Obamacare Didn’t Reduce Healthcare Costs
The debate over the effects of repealing Obamacare (in part or full) overlooks the fact that Obamacare failed to live up to its promise of reducing healthcare costs. “”I will sign a universal health care bill into law by the end of my first term as president that will cover every American and cut the cost of a typical family’s premium by up to $2,500 a year” Obama said out on the campaign trail in 2007.
Clearly that did not happen. The average family coverage plan cost $16,351 in 2014 (the year Obamacare fully took effect), and rose to $18,764 by 2017 (a year which the law was still in full effect despite Trump’s presidency).
Private Obamacare Insurance is Glorified Catastrophic Insurance
Those who receive insurance through ObamaCare exchanges are essentially covered with the equivalent of a catastrophic healthcare plan, as the deductibles render the insurance “insurance in name only” for most. The average “silver plan” has a $3,937 deductible, and “bronze plans” $5,873. Overall, the average deductible is roughly $4,000. Most purchase silver plans, which cover 70% of health expenses.
Most Were Insured Through Medicaid
Has Obamacare succeeded in reducing the number of uninsured? To give some context on the pre-Obamacare statistics, at the beginning of 2008, a Gallup poll found that 14.6% of Americans did not have health insurance coverage. The uninsured rate rose to an all-time high of 18% in 2013 after Obamacare was passed but before people were required to have insurance. That rate declined to 8.8% by 2017 (with 28.5 million uninsured), which was virtually unchanged from 2016.
It must be noted that all statistics are inflated, as illegal aliens are counted in population statistics (and thus drive up the uninsured rates). A Center for Immigration Studies study found that illegals accounted for roughly 1 in 7 people without insurance in 2006. If that figure holds, the adjusted uninsured rates would be 12.5% in 2008, 15.4% in 2013, and 7.5% in 2017.
Obamacare did indeed reduce the percentage of people uninsured, though nearly all of the newly insured were insured by parts of the law that Trump did not touch.
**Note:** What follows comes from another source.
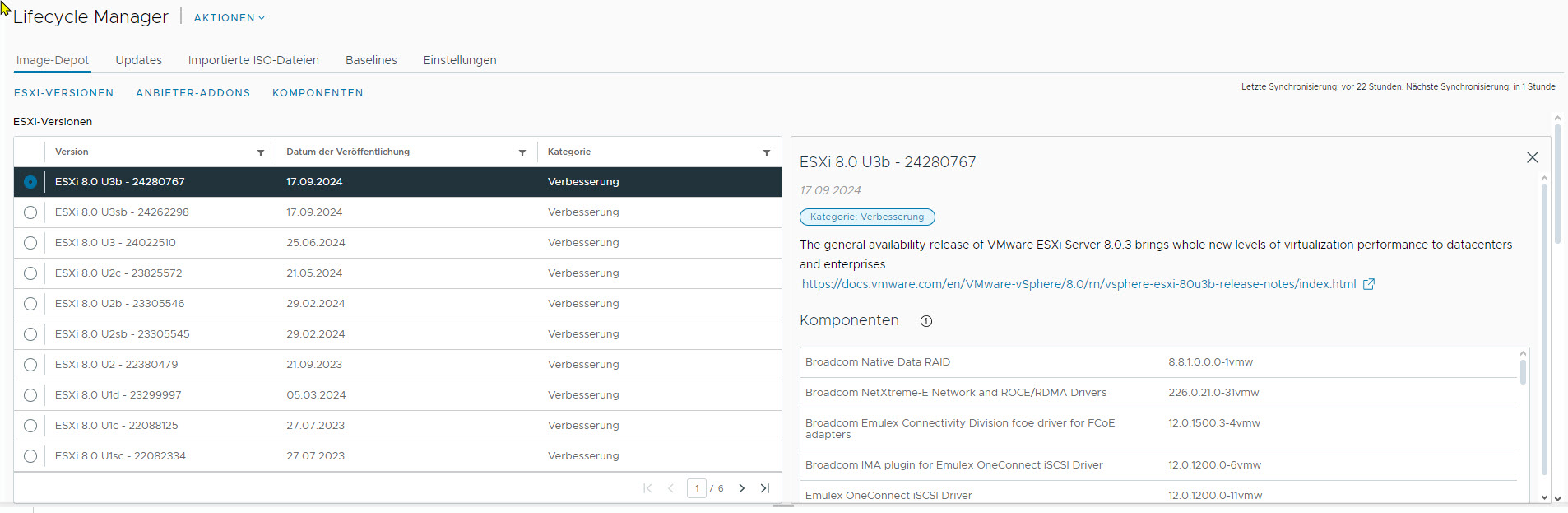The image size is (1568, 513).
Task: Open filter for Datum der Veröffentlichung column
Action: tap(522, 153)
The Department of Health and Human Services released a report at the end of 2016 claiming that 20 million were newly insured as a result of Obamacare (leading to the inevitable untrue headlines that 20 million would lose insurance without Obamacare). Of that 20 million. 5.8 million are insured through the subsidized individual market (through Obamacare exchanges), 2.3 million from the provision allowing young adults to stay on their parent’s health plans until 26, and the remaining 11.9 million were insured through the Medicaid expansion.
Still, the “20 million” figure is an overstatement. Nearly five million of those now insured through Medicaid were already eligible for it before Obamacare, and some percentage of the 2.3 million who remained on their parent’s plans would’ve otherwise purchased their own private plans.
If Trump were to take action to shut down the Obamacare exchanges, that would simply be speeding up the inevitable, as nearly all exchanges have already failed. Only four Obamacare exchanges remain in 2018, after 19 have failed.
Surprisingly, insuring people through Medicare is cheaper than through Obama’s faux-private insurance. Figures from the Congressional Budget Office show they plan to spend an average of $6,300 on each individual who purchases subsidized health insurance through Obamacare’s exchanges in 2018. However, they’re set to spend “only” roughly $4,900 for each Medicaid recipient who enrolled. In other words, it would’ve been simpler and more cost-effective for Obama to have simply expanded an existing public healthcare program than implement Obamacare.
Trump’s Actions Can’t “Take Away” Anyone’s Healthcare
Despite any hysterical rhetoric you’ve seen, there is no grand scheme to “take away” anyone’s healthcare, and nothing Trump has done has come close to doing so.
You can only lose insurance through Trump’s individual mandate repeal voluntarily if you stop purchasing insurance in absence of the penalty. Interestingly enough there seems to be an ideological divide evident in those voluntarily ceasing to purchase insurance. Over the past two years the uninsured rate among Republicans rose from 7.9% to 13.9%, while it remained flat among Democrats at 9.1%.